Two-dimensional arrival-time profiles from a point target estimated with large SAs during a transcostal acquisition (top), an abdominal acquisition (middle), and a control acquisition (bottom). For all acquisitions, the SA is composed of five overlapping physical-aperture positions, and it spans 57 mm in lateral and 14 mm in elevation dimension. Color of the arrival-time surfaces corresponds to the surface height with low negative values colored in dark blue and high positive values colored in bright red. The colorbar in the bottom plot shows the dynamic range used for all surfaces. x- and y-axes are in units of aperture channel numbers, while z-axis is expressed in seconds. For the transcostal acquisition, blocked channels (as indicated in the binary map in Fig. 4) are excluded from the arrival-time estimates resulting in surface discontinuities. Arrival-time estimates on the remaining channels indicate that aberrations due to the intercostal spaces are dominated by low spatial-frequency components and are more severe than aberrations induced by the abdominal wall. For all acquisitions, there is strong agreement between the arrival-time estimates from the overlapping individual-aperture positions.
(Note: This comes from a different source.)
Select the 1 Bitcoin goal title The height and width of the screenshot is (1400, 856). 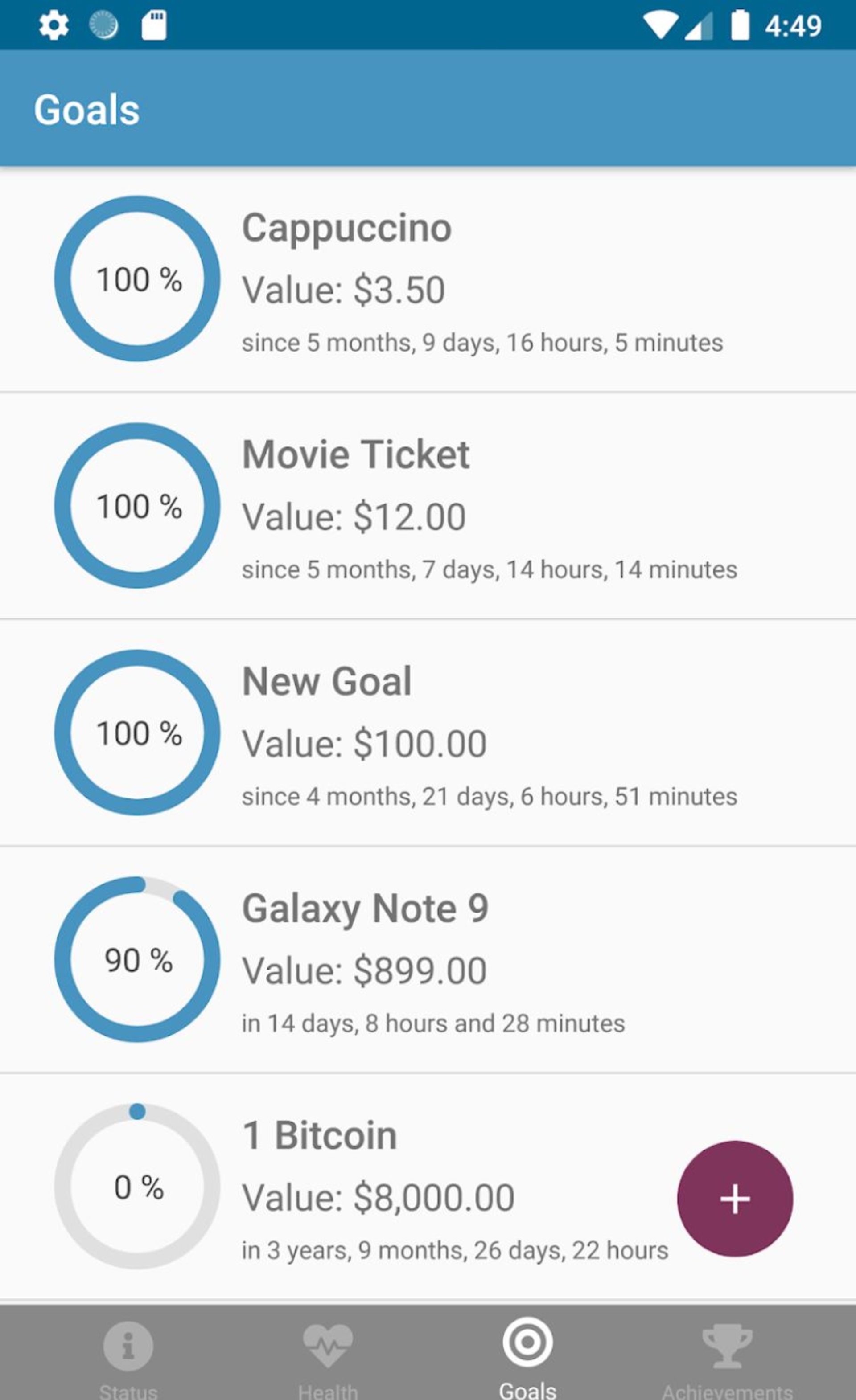point(319,1135)

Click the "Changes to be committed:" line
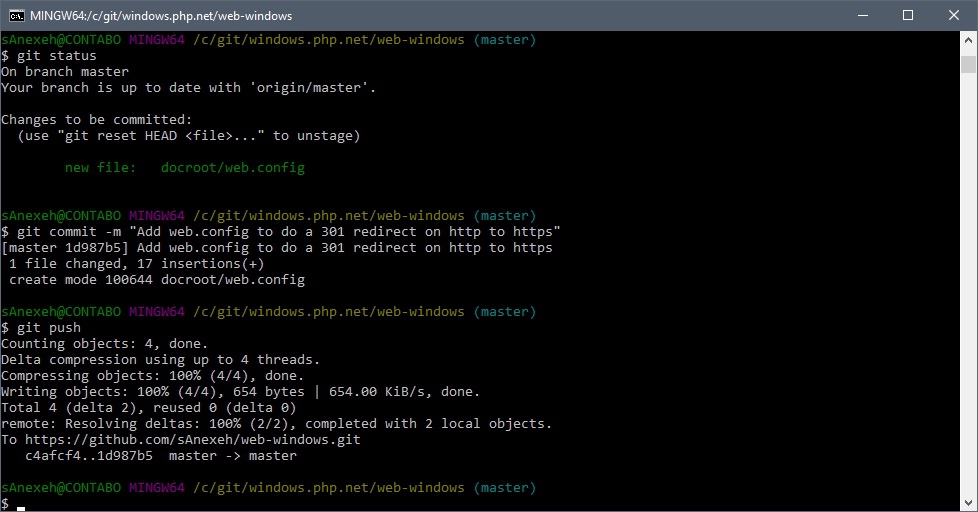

For the transcostal acquisition [Fig. 5 (top)], the blocked channels are omitted from the arrival-time profile following the binary map in Fig. 4(a). The arrival-time surface over the intercostal spaces indicates a high-magnitude, low-frequency aberrator. The estimated aberrator for the abdominal wall [Fig. 5 (middle)] is of lower magnitude than its intercostal counterpart, except for the peak-estimate on the left side of synthetic array. Wavefront distortions due to propagation through the water path are minimal as seen in the control profile [Fig. 5 (bottom)]. The root-mean-square (rms) values of displayed arrival-time profiles are computed to be 58 ns for the transcostal acquisition, 24.8 ns for the abdominal acquisition, and 10.8 ns for the control acquisition at the Tx frequency of 2.5 MHz. For all acquisitions, there is a strong agreement between the arrival-time estimates from the overlapping aperture positions.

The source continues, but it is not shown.